Nelson Marquez, PT, EdD, Physical Therapy Editor

Nelson Marquez, PT, EdD, Physical Therapy Editor

One of my patients went for her regular checkup with her family physician and was directed to undergo several routine lab tests, which she agreed to. On the day that she was scheduled to meet with her physician for her test results, she requested that I accompany her. She was concerned that the physician would prescribe medications she may not need or would not know what questions to ask. She also was concerned that she would end up like other patients she had observed coming to their medical appointments looking like “walking pharmacies,” with plastic bags full of medications.

So there I was with this patient, anxiously waiting to meet with the physician. While waiting, I carefully explained to the patient the purpose of each lab test she underwent in order to prepare her for the discussion with her physician.

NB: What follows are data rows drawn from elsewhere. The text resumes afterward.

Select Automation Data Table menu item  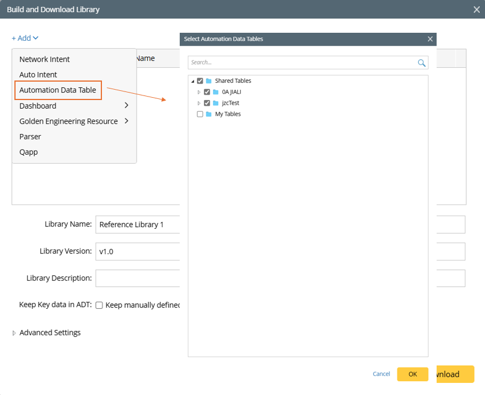[58, 90]
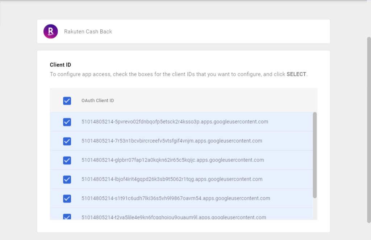Click the Client ID section heading
This screenshot has height=240, width=371.
click(61, 65)
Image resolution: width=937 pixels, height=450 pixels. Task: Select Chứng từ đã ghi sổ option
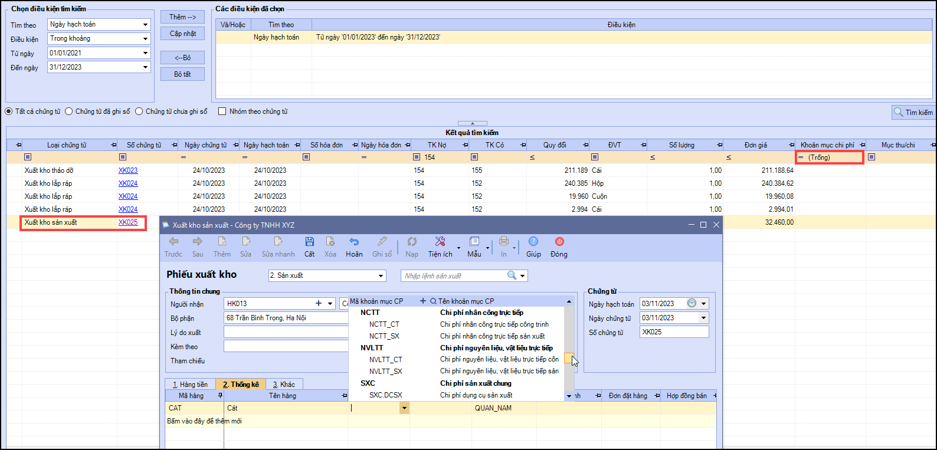click(x=69, y=111)

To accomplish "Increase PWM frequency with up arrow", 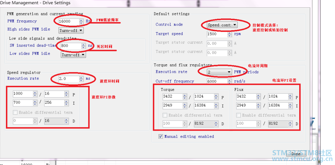I will (81, 20).
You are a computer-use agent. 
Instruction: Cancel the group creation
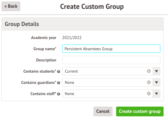click(x=103, y=111)
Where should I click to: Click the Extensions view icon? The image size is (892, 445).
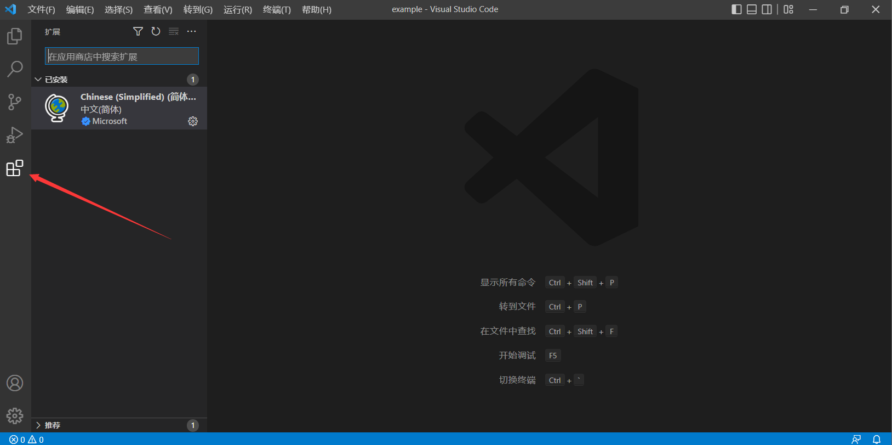click(15, 168)
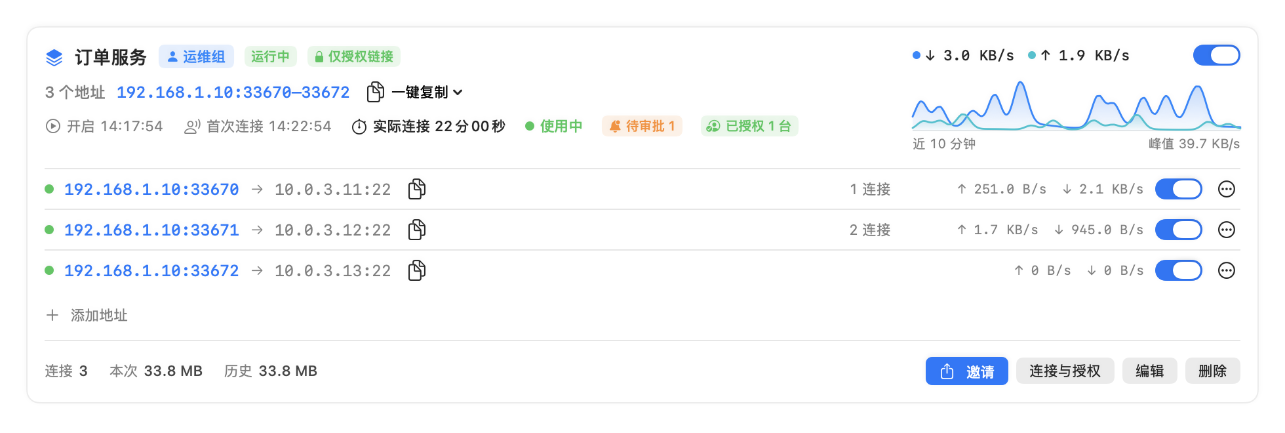
Task: Disable the 192.168.1.10:33670 mapping switch
Action: click(x=1178, y=189)
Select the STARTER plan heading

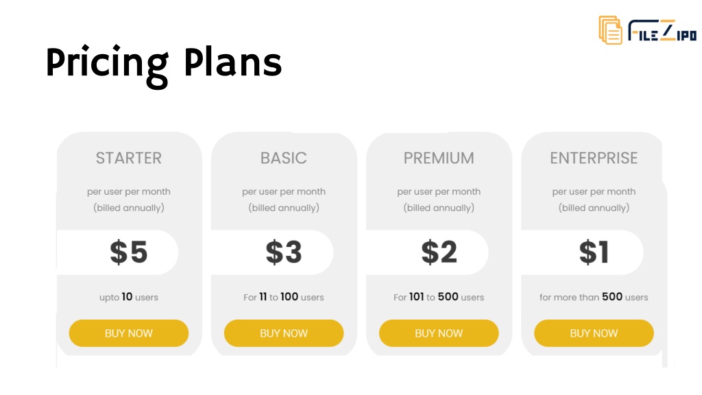click(x=128, y=158)
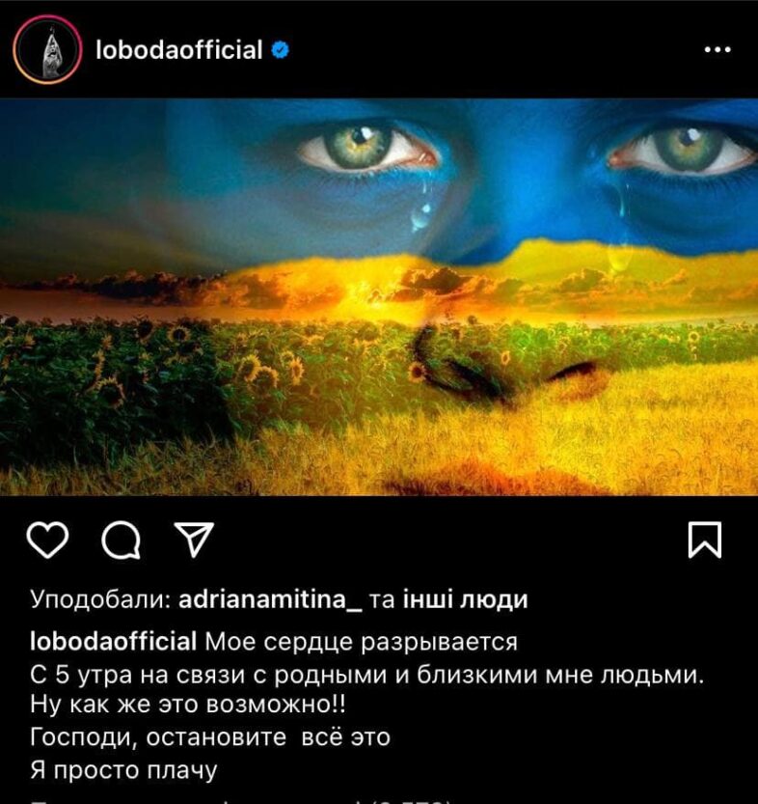Tap the blue verified badge

tap(281, 50)
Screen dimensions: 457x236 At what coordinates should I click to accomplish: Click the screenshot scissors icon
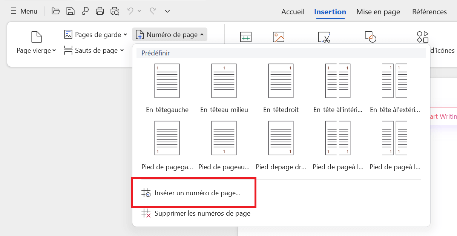(324, 37)
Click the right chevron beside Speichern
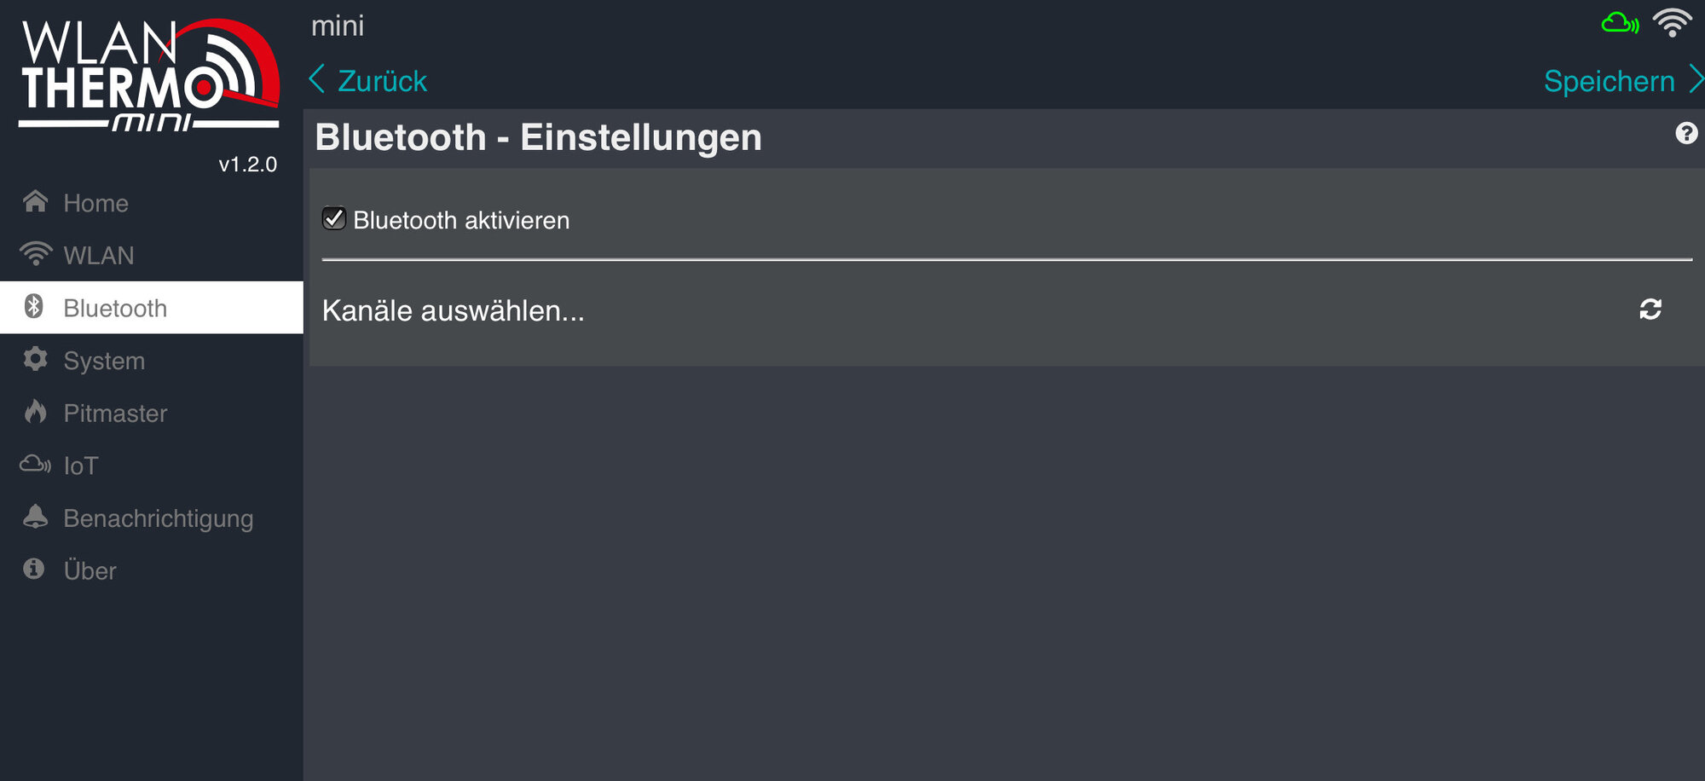 (x=1696, y=80)

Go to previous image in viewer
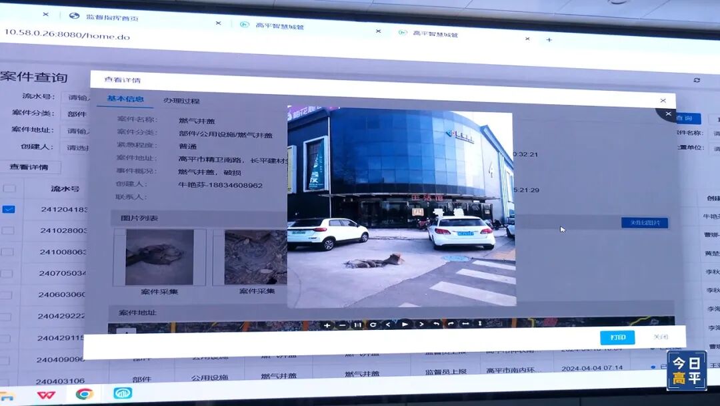tap(389, 325)
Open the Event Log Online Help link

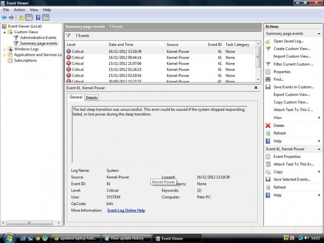tap(126, 211)
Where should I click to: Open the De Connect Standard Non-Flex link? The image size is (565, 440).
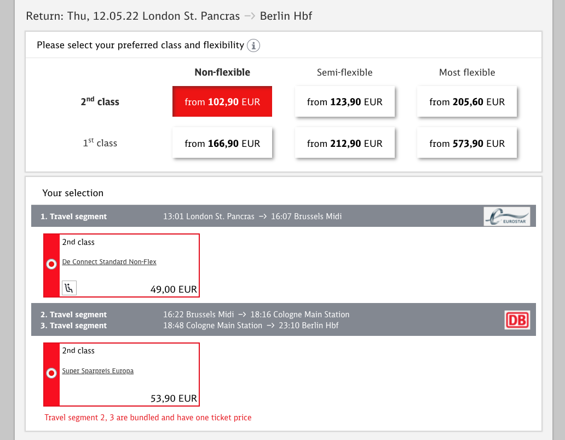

After more than an hour of waiting, the physician walked in. I introduced myself as a “patient advocate.” He recognized me, as he had referred patients for physical therapy in the facility where I had practiced several years earlier. He began going through each test result, checking off each lab value and nodding his head, signifying satisfaction. However, there was one lab value that made him pause and do a double-take — it was slightly off the norm with which he was comparing it. However, overall, he and the patient were satisfied with the results.

Before we left his office, the physician wrote a prescription for the patient. He wanted the patient to take the medication in order to correct the one lab value that he found to be slightly off. The patient turned towards me and, in our native language, requested that I ask the physician questions about the prescription. As I am familiar with the physiologic effects of the medication and recent studies about it, I proceeded by asking the physician for any of the adverse side effects of the medication. He was quick to address my question, saying, “Only GI irritation. This can be managed by taking the medication with food.”

I probed further by asking about the most recent studies that had been published about the effects of the medication, citing its negative effects. Instantaneously, the physician’s demeanor changed. His tone became defensive and he turned the tables by asking me where and how I found this information and what kinds of research I had been reading. He also said randomized, controlled clinical trials are not good evidence to guide treatment selections for patients.

I respectfully answered his questions by stating that physical therapy is now a doctoring profession and evidence-based practice is part of our curriculum and training. I also explained that pharmacology, especially the effects of medications and how they may influence our physical therapy interventions, are components of our PT curriculum.

Seemingly stumped, he asked the patient if we should still proceed with the planned treatment or not, as he did not want to “waste the time to talk about nonsense evidence.” Glancing towards me, I gave the patient a signal to go ahead and take the written prescription in order to prevent further escalation of the discussion.

Before we left, I shook the hand of the physician and apologized if I had made him feel uncomfortable with our discussion. He acknowledged this and said that it is quite rare that he meets savvy consumers like us.

As the patient and I walked towards the parking lot, the patient asked me what we should do. I told the patient to keep the prescription in her purse and that she has the right not to take it. Instead, I would give her an evidence-based physical therapy intervention. And why wouldn’t I? That patient is my mother.